In The Masters, the Rolling Stone co-founder stated that Back and female artists that he encountered during his time at the magazine were not “articulate” enough to be included in his book.

“It’s not that they’re not creative geniuses,” said Wenner in his New York Times interview in September. “It’s not that they’re inarticulate, although, go have a deep conversation with Grace Slick or Janis Joplin. Please, be my guest.” Wenner added, “You know, Joni [Mitchell] was not a philosopher of rock and roll. She didn’t, in my mind, meet that test—not by her work, not by other interviews she did. The people I interviewed were the kind of philosophers of rock.”

Elaborating on why there were no Black artists featured in the book, Wenner continued, “Of Black artists, you know, Stevie Wonder—genius, right? I suppose when you use a word as broad as ‘masters,’ the fault is using that word. Maybe Marvin Gaye, or Curtis Mayfield? I mean, they just didn’t articulate at that level.”

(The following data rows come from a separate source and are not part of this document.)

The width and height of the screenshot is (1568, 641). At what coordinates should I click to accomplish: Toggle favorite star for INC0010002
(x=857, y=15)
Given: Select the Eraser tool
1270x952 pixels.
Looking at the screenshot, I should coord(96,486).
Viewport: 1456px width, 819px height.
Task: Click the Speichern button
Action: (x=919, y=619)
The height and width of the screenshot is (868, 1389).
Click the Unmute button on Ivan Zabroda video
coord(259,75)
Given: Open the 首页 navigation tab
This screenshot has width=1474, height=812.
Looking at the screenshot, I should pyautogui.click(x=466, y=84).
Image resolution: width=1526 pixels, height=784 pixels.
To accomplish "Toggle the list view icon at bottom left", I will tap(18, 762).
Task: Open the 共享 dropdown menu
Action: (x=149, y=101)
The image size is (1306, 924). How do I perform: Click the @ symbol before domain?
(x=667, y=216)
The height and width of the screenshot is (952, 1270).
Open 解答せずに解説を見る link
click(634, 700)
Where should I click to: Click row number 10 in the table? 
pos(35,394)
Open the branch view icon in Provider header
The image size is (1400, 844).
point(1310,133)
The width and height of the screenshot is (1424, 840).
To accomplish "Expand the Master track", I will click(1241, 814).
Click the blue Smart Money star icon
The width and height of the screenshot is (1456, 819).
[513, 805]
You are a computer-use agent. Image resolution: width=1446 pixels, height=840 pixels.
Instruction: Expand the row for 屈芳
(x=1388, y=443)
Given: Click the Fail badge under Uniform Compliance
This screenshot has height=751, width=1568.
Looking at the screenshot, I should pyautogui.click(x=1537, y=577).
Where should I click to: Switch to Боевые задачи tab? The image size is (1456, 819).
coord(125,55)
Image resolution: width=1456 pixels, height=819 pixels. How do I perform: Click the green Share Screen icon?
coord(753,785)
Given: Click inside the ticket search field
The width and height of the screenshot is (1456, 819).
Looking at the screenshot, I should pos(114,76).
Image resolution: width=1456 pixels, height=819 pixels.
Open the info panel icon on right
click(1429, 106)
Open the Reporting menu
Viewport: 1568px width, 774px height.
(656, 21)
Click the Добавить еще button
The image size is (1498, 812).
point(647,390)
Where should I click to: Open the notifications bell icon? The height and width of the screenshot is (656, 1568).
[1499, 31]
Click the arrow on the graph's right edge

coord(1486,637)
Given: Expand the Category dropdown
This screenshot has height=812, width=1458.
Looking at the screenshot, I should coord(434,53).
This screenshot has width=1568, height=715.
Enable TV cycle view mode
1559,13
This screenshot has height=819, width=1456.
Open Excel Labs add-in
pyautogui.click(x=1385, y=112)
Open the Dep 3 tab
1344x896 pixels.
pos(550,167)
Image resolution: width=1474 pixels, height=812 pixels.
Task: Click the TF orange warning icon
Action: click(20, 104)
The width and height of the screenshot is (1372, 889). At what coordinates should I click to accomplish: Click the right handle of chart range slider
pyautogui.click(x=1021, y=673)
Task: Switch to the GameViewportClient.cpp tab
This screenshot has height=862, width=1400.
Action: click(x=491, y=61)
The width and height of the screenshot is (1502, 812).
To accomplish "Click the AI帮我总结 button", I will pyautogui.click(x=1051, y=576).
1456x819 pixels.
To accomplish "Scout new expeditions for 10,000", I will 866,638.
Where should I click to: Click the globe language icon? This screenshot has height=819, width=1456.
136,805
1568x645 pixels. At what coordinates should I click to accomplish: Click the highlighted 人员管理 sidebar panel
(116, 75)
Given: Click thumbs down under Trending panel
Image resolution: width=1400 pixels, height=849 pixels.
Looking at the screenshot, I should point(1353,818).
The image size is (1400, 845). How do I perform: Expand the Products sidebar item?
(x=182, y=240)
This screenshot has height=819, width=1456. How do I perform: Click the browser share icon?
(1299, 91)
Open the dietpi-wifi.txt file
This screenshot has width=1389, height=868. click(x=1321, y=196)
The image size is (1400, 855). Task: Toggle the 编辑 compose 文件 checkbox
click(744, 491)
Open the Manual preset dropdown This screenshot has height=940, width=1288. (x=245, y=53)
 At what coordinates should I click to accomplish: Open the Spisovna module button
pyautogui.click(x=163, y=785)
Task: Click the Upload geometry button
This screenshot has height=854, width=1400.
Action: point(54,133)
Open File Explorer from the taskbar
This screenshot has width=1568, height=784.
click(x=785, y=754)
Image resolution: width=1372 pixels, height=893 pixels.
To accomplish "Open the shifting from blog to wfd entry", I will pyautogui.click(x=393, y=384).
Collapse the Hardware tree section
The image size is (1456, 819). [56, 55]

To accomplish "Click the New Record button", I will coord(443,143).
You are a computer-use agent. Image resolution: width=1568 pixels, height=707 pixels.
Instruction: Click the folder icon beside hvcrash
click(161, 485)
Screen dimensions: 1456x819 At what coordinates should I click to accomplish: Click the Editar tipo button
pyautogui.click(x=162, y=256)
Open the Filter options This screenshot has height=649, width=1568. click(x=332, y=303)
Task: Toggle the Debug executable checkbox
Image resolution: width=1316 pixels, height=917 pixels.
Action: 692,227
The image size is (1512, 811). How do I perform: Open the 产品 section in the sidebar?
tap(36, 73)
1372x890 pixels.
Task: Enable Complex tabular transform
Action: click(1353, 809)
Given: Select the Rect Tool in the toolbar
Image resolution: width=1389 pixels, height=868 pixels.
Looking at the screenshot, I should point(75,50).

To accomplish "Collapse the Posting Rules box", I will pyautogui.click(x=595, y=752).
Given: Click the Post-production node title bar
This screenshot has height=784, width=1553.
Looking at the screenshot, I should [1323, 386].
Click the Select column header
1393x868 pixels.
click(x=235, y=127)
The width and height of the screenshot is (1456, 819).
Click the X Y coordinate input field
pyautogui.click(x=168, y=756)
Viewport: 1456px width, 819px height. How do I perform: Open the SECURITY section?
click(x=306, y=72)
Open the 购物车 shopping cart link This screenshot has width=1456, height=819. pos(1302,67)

Prior to Taupin’s speech, Elton John talked about how he and Taupin found one another in 1967 after they both answered the same Liberty Records ad for new songwriters in the music newspaper, New Musical Express. After connecting, they ended up working on John’s 1969 debut Empty Sky, and have remained song partners since with Taupin writing the words and John composing. Both were also inducted into the Songwriters Hall of Fame in 1992.

“We scaled heights we never thought were possible and never, ever had an argument,” said John during his speech. He joked, “He [Taupin] was disgusted with my behavior. That’s a given.” John added that the two finished a new album three days earlier.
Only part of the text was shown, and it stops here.